Imagine you’re a Vice President of Communications. Your company has just received top-level industry awards for product capabilities, customer service, and employee experience. You need to get the word out fast to continue accelerating organizational credibility, name recognition, and financial growth.

 

As your social media, graphics, and advertising teams are putting together months of content which will incorporate the awards, your media team is also trying to reach important stakeholders through press releases and interviews. But unlike social media or your newsletter, it’s not as simple as putting out content to create engagement and start people down your sales funnel.

That’s because media exposure requires getting through at least four target audiences to even begin creating worthwhile engagement:

1. The person who signs off on the media content in the first place. That might be you, as VP. It might also be any of the other C-Suite executives who are just as likely to act as spokespeople and decision-makers on key media content. The message has to be framed the right way to further the organization narrative and stay true to the spokesperson’s voice. For example, you may have a spokesperson who can conduct an amazing e-mail interview waiting for a plane – but who is too shy for TV or radio.

Additionally, are you reaching the right media people at the right outlets? A CPA firm’s head of HR probably won’t be happy explaining your employee retention strategy to a political podcaster.

2. The gatekeeper. Once you’ve gotten the internal sign-off, it’s time to convince producers, editors, reporters, and show hosts that your content matters. While all media outreach must include the Three Ts, there are other factors to consider when these decision-makers are receiving hundreds of pitches every day, such as:

  • Who are you targeting? Every gatekeeper has different responsibilities and goals. Reporters need to get stories out, while editors are splitting attention between writing, editing and assigning. Hosts are often hard to reach, while producers are protective of their boss’ time and brand.
  • What kind of placement are you seeking? Sending a piece of written content to be published by a TV producer is embarrassing. It’s also a waste of everyone’s time.
  • How does the gatekeeper prefer to be reached? Some like Direct Messages on X (formerly Twitter), while others prefer e-mail.
  • How skilled is your media relations team at crafting pitches that stand out on both relevance and style?

3. The outlet’s immediate audience. These are the people whom the gatekeepers have allowed you to reach. Just as with gatekeepers, each audience is going to need a tailored approach. Be nerdy with niche audiences – they expect you to show how your awards add value to the industry. On the other extreme, everyday readers will need you to keep things simpler.

4. The end entities to be influenced. This audience isn’t always present – sometimes, you just want people to consume your media coverage and become customers/employees/investors, etc. At other times, you may want an outlet’s immediate audience to influence corporate or government actions. Whether you’re ginning up ticket sales for an event, raising brand awareness for a product, or moving the public to vote or engage on a policy matter, your placement has a purpose.

Your final audience is also the first. Your C-Suite must be convinced that the placement is right before you send a pitch. And after all audiences have been reached via the initial placement, downstream coverage, republishings, newsletter and round-up citations, and even used as marketing collateral on social, newsletters, and owned media – they must be convinced again that it was the right call.

It’s not your grandfather’s earned media world, which is why we always say that press is good – but surround-sound marketing & branding is better.

- _Brief 1_
Answer these about the media outreach piece:
(a) How many target audiences, at minimum, does media exposure have to get through?
(b) Besides e-mail, how do some gatekeepers prefer to be reached?
(c) What do niche audiences expect you to show about your awards?
- _Brief 2_
In the records, swap "GUI agent" for "interface agent" in the lines from the line with "This screenshot has width=1034, height=553." up to and including the line with "pyautogui.click(x=410, y=423)", and return those lines with nothing else changed.
The text and the records have no connection to each other.

- _Source records_
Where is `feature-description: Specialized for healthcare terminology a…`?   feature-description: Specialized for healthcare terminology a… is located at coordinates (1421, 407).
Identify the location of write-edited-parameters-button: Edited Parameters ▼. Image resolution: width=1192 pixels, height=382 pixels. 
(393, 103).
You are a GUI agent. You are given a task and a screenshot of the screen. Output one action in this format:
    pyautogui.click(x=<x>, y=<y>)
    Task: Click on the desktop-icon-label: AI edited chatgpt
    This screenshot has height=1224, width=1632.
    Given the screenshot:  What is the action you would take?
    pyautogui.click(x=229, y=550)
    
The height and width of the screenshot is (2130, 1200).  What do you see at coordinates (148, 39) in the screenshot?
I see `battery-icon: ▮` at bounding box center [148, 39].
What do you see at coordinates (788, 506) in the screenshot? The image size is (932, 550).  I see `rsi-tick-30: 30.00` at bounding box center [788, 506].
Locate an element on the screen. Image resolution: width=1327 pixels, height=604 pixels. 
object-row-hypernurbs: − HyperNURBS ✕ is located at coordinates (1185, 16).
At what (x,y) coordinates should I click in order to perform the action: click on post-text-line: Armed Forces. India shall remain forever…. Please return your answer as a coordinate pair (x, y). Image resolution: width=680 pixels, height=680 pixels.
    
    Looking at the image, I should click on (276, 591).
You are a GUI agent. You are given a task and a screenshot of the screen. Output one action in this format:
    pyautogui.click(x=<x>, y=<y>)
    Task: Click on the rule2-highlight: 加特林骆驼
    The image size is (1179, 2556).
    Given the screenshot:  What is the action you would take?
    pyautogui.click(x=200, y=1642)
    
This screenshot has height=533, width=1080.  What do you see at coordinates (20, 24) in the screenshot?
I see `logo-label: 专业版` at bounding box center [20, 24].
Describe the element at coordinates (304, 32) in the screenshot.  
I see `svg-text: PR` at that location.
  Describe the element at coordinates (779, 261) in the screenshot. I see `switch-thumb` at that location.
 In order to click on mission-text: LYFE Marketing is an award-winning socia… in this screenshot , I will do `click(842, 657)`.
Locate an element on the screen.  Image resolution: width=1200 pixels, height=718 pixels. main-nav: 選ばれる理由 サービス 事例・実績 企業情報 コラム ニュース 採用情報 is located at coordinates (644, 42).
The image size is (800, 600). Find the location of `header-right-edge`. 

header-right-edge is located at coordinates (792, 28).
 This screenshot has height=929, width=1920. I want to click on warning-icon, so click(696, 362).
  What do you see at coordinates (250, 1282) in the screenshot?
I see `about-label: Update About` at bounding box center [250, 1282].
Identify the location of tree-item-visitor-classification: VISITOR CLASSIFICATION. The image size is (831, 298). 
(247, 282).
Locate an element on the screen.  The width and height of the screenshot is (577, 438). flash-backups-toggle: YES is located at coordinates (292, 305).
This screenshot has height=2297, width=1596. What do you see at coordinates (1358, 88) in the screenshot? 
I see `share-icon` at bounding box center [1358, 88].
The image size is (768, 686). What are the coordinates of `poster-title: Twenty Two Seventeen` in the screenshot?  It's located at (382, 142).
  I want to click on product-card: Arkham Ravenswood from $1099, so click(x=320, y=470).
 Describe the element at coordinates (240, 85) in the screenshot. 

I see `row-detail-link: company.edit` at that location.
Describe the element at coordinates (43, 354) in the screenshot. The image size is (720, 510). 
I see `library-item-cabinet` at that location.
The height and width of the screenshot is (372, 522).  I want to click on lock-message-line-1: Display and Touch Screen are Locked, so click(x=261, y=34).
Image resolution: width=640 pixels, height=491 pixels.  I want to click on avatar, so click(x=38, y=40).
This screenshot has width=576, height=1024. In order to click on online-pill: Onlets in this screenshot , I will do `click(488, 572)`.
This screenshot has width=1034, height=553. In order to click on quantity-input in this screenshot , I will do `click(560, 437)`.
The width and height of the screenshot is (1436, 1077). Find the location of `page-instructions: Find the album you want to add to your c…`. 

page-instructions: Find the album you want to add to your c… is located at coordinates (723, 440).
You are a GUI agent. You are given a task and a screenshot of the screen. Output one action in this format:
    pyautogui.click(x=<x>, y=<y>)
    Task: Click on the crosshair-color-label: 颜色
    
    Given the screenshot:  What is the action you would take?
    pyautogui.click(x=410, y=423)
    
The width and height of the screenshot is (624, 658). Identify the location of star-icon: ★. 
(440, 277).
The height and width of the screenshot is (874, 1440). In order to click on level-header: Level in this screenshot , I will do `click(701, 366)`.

- _Expected answer 1_
(a) At least four.
(b) Through Direct Messages on X (formerly Twitter).
(c) How the awards add value to the industry.

- _Expected answer 2_
This screenshot has width=1034, height=553. In order to click on quantity-input in this screenshot , I will do `click(560, 437)`.
The width and height of the screenshot is (1436, 1077). Find the location of `page-instructions: Find the album you want to add to your c…`. 

page-instructions: Find the album you want to add to your c… is located at coordinates (723, 440).
You are a interface agent. You are given a task and a screenshot of the screen. Output one action in this format:
    pyautogui.click(x=<x>, y=<y>)
    Task: Click on the crosshair-color-label: 颜色
    
    Given the screenshot:  What is the action you would take?
    pyautogui.click(x=410, y=423)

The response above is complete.